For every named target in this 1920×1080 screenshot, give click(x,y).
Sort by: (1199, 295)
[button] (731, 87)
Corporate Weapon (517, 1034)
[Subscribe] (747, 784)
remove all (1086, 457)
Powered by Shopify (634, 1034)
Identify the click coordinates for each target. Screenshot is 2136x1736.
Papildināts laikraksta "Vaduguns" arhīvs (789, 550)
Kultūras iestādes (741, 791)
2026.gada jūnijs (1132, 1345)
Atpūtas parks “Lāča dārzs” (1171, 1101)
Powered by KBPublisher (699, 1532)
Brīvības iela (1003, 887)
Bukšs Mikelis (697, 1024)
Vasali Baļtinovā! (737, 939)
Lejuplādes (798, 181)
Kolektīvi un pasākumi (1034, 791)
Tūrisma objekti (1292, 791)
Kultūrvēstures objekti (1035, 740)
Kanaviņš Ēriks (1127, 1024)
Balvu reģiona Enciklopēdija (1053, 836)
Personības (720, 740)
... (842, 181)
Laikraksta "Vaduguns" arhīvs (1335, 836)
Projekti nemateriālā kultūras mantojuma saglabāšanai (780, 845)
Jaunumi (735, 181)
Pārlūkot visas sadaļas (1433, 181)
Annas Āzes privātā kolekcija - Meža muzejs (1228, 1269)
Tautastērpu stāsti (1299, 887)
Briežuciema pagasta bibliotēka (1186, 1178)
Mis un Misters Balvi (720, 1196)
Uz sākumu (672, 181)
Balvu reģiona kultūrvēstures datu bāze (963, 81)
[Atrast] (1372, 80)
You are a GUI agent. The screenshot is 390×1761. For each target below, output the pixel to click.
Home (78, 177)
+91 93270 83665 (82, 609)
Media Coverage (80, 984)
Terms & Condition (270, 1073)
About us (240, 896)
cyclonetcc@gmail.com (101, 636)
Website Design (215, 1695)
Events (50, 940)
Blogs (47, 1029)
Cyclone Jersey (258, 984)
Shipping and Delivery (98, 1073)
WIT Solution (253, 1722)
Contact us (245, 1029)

- _DIRECTIONS FOR THIS TASK_
Out of the data above, transcribe exactly and only the lines starting with the line that has "Annas Āzes privātā" and going on through the line that has "Blogs (47, 1029)", both included.

- _ANSWER SECTION_
Annas Āzes privātā kolekcija - Meža muzejs (1228, 1269)
Tautastērpu stāsti (1299, 887)
Briežuciema pagasta bibliotēka (1186, 1178)
Mis un Misters Balvi (720, 1196)
Uz sākumu (672, 181)
Balvu reģiona kultūrvēstures datu bāze (963, 81)
[Atrast] (1372, 80)
You are a GUI agent. The screenshot is 390×1761. For each target below, output the pixel to click.
Home (78, 177)
+91 93270 83665 (82, 609)
Media Coverage (80, 984)
Terms & Condition (270, 1073)
About us (240, 896)
cyclonetcc@gmail.com (101, 636)
Website Design (215, 1695)
Events (50, 940)
Blogs (47, 1029)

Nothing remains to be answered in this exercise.